Most of the techniques and utilities described below can be used equally on SSDs (Solid State Disks), but before doing so you should understand their unique features and problems by reading SSD Migration and Troubleshooting.

The S.M.A.R.T. data returned by a hard disk can give a useful indication of its health but its interpretation is vendor-specific and not fully documented. There are other tools that can be used which may be much more informative.

Safety

Warning03.png
Some of these tools can be DANGEROUS and should only be used in a kill-or-cure situation or if you are certain that a full system backup is available and you are sure you know what you are doing.

Hard Disk Error Handling

Before proceeding, it's important to understand how hard disks handle errors.
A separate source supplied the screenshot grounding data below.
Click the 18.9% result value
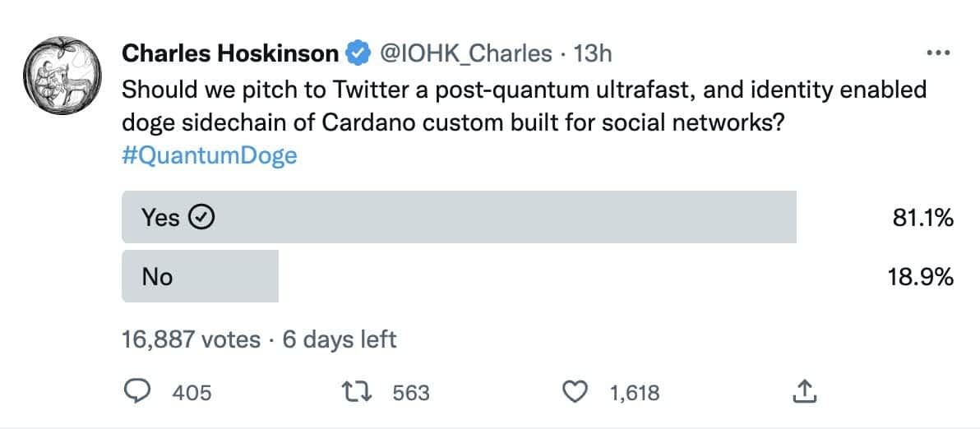980x429 pixels. point(922,276)
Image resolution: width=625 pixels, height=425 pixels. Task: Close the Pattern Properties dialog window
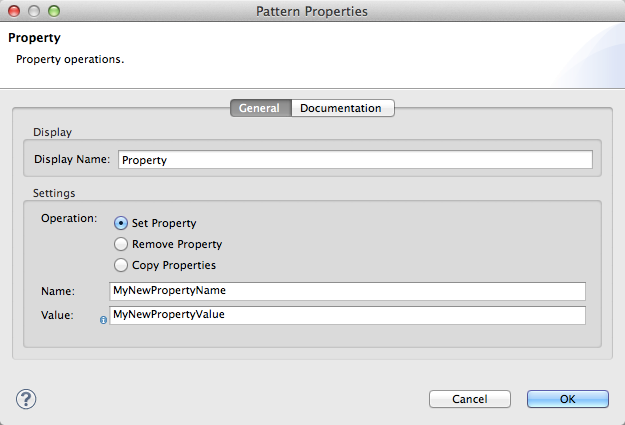click(x=14, y=12)
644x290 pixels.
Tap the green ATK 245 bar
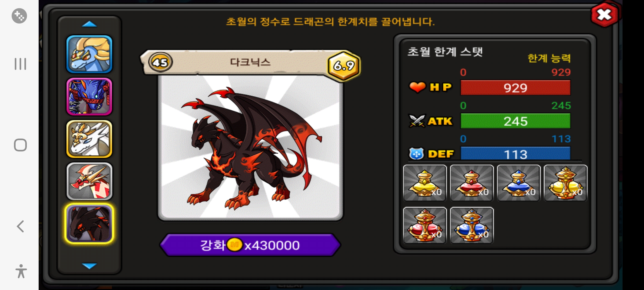tap(515, 121)
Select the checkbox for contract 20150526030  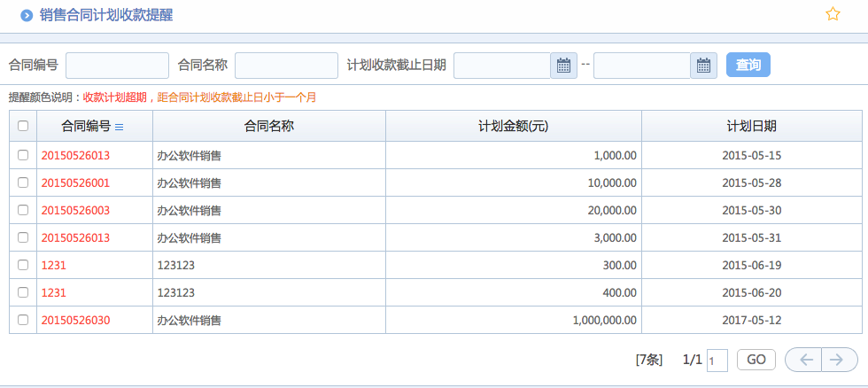coord(23,320)
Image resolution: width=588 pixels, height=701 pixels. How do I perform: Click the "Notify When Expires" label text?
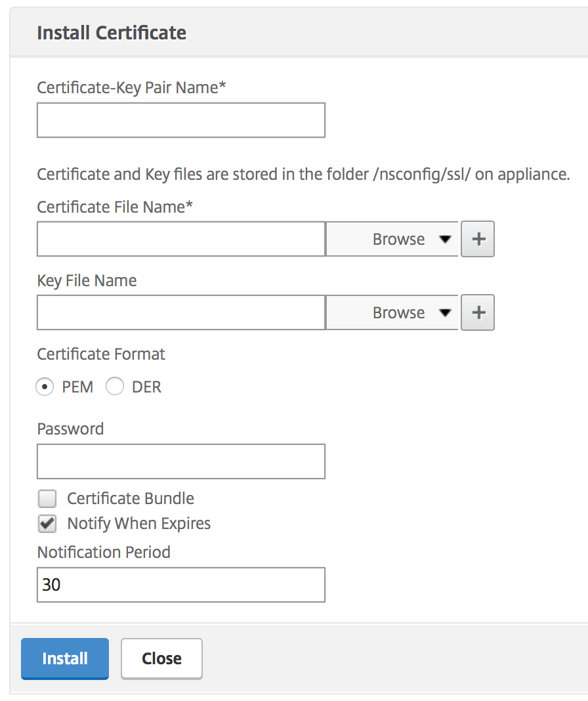point(139,524)
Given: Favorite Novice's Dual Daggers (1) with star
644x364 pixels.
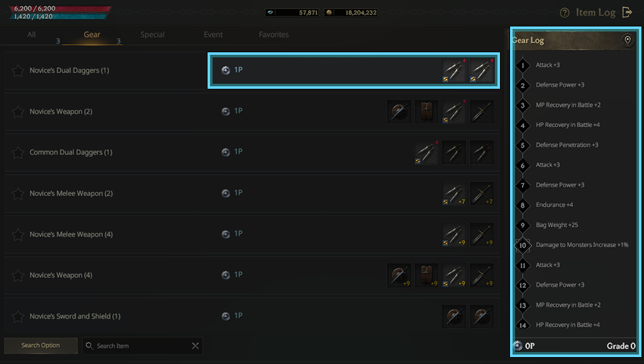Looking at the screenshot, I should [x=18, y=71].

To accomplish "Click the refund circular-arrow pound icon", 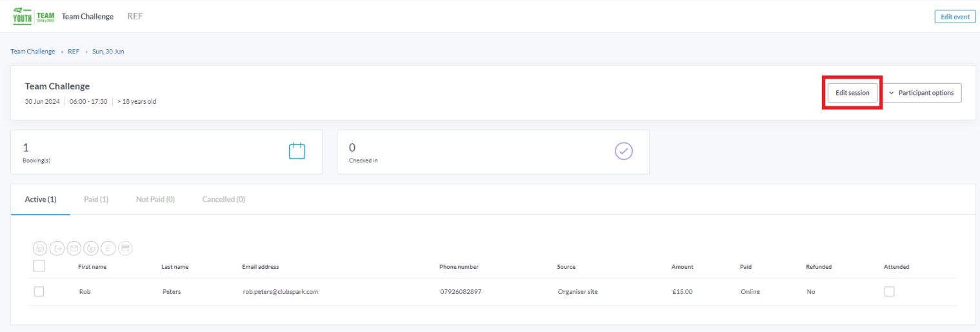I will pyautogui.click(x=91, y=248).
The space on a hard disk is made up of sectors, each 512 bytes, or for large disks, 4096 bytes long. Each has Error Correction Code (ECC) bits appended, and using these the disk firmware can correct read errors up to a certain number of consecutive bits. Such errors are corrected by the disk without bothering the user or the host computer, retrying the read operation multiple times if necessary. Furthermore, if the disk finds a sector which is becoming marginal (i.e. it only just managed to correct an error) it may automatically allocate a spare sector and rewrite the data to the spare, marking the original as bad.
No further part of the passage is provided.